BRIEF.
Look through the data below. Collect every line where the word "bubble" occurs.

[RECORDS PROVIDED]

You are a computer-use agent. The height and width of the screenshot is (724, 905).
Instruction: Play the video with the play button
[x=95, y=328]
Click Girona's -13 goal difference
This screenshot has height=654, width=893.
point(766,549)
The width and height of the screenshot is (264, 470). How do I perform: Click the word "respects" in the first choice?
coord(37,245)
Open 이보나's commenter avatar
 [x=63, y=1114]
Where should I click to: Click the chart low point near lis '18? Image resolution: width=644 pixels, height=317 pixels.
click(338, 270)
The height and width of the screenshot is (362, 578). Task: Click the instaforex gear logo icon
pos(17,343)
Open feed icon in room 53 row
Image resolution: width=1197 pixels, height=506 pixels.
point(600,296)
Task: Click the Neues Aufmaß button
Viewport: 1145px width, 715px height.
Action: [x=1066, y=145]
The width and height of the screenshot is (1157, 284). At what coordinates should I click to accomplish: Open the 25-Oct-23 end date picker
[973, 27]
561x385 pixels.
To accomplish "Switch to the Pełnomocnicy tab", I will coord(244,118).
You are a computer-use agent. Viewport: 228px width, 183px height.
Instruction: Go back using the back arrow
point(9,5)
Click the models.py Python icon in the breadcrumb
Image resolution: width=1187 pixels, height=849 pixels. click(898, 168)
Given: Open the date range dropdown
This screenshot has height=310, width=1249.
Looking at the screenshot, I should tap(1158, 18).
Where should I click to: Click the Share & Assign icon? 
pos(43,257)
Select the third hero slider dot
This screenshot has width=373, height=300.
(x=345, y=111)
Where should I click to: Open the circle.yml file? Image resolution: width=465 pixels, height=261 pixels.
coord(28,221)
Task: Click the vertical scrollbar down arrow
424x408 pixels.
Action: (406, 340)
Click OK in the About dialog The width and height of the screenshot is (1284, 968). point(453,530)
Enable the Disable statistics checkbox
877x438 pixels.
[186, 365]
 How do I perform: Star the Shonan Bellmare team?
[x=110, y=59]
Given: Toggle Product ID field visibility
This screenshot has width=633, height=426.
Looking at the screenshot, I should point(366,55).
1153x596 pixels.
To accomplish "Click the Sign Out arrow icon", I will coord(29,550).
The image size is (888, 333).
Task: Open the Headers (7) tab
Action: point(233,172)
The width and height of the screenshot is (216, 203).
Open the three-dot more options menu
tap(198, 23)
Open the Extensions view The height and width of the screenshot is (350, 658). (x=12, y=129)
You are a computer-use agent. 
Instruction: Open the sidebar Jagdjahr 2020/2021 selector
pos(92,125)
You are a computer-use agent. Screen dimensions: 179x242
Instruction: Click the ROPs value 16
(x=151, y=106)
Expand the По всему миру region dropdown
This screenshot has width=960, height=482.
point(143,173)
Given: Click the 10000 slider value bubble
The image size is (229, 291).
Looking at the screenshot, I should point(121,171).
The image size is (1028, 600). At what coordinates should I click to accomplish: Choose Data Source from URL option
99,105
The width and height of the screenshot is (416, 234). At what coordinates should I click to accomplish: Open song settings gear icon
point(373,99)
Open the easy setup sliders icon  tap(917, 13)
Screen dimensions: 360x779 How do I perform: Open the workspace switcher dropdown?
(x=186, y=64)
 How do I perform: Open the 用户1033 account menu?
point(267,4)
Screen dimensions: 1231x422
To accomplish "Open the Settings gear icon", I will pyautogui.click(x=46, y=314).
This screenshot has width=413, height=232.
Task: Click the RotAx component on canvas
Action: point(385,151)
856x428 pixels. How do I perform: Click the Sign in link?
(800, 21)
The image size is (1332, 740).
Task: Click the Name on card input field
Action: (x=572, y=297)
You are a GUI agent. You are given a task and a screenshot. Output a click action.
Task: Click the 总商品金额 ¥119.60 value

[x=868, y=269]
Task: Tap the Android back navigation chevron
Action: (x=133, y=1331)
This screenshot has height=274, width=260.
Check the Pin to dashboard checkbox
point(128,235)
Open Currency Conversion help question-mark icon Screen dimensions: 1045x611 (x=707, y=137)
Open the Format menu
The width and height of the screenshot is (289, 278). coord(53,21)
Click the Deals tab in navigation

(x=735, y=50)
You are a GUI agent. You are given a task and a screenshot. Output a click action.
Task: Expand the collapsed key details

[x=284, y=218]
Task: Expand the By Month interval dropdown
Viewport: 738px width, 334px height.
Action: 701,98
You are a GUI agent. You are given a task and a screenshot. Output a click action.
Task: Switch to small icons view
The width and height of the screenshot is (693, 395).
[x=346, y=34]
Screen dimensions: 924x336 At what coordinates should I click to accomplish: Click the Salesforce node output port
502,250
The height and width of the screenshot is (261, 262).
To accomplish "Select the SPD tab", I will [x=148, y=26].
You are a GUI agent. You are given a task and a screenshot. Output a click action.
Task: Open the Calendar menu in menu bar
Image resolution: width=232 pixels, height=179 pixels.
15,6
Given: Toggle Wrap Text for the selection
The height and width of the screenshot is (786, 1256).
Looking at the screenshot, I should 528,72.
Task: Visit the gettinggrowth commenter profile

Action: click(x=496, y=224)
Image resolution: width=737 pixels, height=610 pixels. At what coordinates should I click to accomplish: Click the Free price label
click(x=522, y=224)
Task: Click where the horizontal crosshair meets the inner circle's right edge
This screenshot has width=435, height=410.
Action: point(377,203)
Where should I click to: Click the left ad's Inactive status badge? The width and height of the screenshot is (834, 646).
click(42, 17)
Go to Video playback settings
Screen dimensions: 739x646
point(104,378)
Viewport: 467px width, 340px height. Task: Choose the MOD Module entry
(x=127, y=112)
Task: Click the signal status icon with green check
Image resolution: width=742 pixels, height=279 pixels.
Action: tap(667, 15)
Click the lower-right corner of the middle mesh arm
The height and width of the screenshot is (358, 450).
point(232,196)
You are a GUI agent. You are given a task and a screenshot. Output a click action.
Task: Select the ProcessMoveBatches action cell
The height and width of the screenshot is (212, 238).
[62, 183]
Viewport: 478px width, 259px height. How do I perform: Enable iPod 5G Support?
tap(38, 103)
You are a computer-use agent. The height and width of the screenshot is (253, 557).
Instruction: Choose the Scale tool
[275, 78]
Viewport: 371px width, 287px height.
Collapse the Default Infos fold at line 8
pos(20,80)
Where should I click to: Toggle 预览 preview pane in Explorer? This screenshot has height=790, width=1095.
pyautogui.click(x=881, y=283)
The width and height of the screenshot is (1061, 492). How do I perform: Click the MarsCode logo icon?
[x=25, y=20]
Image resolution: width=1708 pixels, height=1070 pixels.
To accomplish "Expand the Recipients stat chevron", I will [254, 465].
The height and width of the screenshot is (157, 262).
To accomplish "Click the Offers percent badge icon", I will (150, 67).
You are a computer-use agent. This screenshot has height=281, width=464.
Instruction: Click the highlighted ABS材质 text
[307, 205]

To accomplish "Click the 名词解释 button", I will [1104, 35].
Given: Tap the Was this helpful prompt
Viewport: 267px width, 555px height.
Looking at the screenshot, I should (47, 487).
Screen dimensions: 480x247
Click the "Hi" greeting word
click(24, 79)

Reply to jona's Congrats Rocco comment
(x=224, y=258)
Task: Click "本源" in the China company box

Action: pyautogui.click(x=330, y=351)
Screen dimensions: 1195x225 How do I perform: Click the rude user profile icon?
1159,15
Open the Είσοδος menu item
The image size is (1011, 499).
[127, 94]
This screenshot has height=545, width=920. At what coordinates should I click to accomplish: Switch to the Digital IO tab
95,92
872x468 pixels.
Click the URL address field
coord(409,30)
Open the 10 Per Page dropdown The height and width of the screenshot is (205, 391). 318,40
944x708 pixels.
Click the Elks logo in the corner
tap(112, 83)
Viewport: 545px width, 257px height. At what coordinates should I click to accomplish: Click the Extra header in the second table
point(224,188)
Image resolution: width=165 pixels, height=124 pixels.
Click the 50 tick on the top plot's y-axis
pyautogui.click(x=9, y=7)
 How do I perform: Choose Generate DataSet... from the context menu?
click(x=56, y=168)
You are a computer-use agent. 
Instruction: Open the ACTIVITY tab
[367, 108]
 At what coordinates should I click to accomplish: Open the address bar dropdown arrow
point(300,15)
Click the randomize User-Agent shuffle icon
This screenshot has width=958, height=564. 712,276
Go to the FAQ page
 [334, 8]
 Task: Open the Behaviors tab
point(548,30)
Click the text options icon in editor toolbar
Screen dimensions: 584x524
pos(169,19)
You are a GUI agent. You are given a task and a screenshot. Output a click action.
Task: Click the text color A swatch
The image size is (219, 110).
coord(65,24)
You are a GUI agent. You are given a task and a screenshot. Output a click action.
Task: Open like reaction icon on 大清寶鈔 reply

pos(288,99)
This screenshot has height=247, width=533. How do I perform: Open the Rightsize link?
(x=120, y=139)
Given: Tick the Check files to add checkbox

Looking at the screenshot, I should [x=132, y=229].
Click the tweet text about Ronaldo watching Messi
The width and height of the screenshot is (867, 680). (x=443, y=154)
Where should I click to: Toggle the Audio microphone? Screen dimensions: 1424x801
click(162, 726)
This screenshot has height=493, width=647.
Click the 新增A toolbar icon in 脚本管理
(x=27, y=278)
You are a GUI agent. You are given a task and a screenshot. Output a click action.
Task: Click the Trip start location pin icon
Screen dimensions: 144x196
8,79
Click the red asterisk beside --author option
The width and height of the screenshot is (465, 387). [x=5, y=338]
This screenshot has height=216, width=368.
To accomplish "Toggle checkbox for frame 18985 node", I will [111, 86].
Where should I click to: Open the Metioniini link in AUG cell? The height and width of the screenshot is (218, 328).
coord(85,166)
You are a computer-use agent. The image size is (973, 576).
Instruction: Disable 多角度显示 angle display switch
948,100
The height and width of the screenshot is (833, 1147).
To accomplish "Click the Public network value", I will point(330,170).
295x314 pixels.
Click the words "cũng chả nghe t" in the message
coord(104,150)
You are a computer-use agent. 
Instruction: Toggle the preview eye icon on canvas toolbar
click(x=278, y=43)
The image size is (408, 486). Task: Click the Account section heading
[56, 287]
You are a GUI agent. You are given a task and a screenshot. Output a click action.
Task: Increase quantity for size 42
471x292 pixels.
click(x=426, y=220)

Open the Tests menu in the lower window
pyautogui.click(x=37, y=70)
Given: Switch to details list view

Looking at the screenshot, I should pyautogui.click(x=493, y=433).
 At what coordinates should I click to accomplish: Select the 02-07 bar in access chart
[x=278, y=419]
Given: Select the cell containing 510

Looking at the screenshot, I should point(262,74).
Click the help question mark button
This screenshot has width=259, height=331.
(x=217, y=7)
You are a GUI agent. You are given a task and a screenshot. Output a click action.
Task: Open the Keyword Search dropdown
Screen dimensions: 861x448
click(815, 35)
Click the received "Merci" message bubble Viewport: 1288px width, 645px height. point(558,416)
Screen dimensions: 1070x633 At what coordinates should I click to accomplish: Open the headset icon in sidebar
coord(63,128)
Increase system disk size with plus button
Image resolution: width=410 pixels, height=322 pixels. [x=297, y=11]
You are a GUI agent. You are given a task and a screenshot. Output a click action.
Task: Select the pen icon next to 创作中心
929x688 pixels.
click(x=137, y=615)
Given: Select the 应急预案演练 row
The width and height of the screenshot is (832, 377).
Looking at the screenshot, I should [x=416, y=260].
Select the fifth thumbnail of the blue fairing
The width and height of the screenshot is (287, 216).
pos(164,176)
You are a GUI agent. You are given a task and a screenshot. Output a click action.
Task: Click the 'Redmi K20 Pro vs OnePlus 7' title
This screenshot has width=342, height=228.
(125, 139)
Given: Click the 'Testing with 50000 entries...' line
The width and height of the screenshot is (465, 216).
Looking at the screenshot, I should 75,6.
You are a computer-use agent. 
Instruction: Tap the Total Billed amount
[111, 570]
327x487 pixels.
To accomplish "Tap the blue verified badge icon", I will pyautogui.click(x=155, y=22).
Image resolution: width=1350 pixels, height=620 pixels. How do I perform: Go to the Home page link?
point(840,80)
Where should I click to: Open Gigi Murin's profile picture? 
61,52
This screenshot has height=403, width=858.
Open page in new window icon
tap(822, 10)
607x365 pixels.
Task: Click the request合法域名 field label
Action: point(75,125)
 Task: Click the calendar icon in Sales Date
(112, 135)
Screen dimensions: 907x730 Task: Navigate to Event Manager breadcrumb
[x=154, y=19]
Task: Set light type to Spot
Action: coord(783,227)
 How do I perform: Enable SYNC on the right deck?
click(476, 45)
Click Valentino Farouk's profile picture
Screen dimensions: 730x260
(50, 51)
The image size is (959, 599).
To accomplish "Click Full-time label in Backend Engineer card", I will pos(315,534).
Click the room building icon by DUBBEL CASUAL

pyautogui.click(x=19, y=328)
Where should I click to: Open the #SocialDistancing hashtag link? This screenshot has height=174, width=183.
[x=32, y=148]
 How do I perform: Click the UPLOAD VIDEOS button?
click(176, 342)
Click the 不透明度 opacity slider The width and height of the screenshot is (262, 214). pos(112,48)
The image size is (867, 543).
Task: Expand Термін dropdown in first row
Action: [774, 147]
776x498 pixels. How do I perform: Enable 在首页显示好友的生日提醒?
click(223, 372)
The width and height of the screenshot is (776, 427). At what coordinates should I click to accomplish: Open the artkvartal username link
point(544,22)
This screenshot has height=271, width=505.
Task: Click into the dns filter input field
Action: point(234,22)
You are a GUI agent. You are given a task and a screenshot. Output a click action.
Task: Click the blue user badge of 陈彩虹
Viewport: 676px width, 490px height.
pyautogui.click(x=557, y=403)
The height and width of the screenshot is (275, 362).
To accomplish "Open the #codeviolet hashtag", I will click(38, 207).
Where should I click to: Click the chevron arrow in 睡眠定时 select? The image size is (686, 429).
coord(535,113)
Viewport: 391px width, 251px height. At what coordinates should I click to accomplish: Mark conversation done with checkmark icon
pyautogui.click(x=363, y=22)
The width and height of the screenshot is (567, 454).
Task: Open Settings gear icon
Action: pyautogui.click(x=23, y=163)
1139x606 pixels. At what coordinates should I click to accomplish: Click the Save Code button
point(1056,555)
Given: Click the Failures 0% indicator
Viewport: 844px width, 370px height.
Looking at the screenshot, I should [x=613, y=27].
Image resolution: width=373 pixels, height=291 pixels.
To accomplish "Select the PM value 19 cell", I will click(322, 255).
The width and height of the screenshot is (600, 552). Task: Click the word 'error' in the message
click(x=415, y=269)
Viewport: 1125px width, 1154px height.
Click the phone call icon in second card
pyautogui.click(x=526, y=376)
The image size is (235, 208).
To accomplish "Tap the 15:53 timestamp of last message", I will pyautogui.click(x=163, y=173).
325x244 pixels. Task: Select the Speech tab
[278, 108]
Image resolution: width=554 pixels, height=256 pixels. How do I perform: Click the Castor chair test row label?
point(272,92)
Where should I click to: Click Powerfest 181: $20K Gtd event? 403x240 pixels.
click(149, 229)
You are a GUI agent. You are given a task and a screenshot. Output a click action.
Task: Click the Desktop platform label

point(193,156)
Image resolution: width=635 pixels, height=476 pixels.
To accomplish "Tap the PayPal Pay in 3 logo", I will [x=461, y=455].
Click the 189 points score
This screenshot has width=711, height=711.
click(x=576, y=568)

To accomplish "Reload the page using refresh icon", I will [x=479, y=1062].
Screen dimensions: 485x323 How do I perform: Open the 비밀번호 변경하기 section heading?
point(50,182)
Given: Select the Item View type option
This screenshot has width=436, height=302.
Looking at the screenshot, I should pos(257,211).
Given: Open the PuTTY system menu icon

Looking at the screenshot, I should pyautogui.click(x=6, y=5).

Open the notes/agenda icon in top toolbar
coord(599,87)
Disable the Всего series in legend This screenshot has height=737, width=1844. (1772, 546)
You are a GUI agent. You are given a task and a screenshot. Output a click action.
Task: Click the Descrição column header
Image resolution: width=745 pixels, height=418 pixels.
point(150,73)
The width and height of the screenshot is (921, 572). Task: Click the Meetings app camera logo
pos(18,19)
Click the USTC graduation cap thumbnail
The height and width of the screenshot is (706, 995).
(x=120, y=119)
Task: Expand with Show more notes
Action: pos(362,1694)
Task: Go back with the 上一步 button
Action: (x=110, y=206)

[/RECORDS PROVIDED]

ANSWER SECTION.
Given: Click the 10000 slider value bubble
Click the received "Merci" message bubble Viewport: 1288px width, 645px height. point(558,416)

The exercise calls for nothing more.